In one town alone, Bogolay, 10,000 people died when Cyclone Nargis swept across Myanmar last Saturday, flattening 95 per cent of the houses.
Aid agencies say there are serious shortages of power, drinking water and food in the disaster areas, raising fears of disease outbreaks because of poor sanitation and lack of medical supplies.
"Our biggest fear is that the aftermath could be more lethal than the storm itself," said Caryl Stern, US head of Unicef, the UN children's fund.
The densely-populated Irrawaddy delta region took the full force of the storm, and relief agencies say many of the poorest communities there have been virtually wiped out.
Large areas of cropland have also been destroyed in what is the country's main rice-producing region.
Already food prices in Yangon and other parts of Myanmar have soared by up to 100 per cent since the storm hit, adding to the burden of Myanmar's millions of poor.
Paul Risley, spokesman for the World Food Programme in Bangkok, said the UN food agency hoped to step up airborne deliveries within the next 48 hours.

Instructions for the task:
Reproduce the Cyclone Nargis report word for word, beginning at the words "Aid agencies say" and stopping after "virtually wiped out.".

Data provided:
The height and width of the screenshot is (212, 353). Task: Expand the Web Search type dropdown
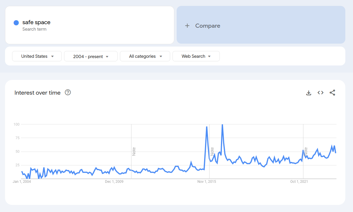pos(196,56)
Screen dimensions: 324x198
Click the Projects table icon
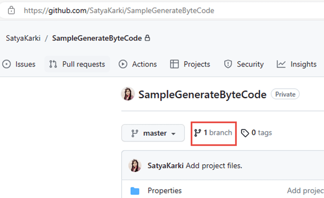click(175, 64)
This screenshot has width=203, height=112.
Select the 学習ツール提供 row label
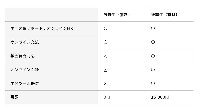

Answer to this task:
Aid agencies say there are serious shortages of power, drinking water and food in the disaster areas, raising fears of disease outbreaks because of poor sanitation and lack of medical supplies.
"Our biggest fear is that the aftermath could be more lethal than the storm itself," said Caryl Stern, US head of Unicef, the UN children's fund.
The densely-populated Irrawaddy delta region took the full force of the storm, and relief agencies say many of the poorest communities there have been virtually wiped out.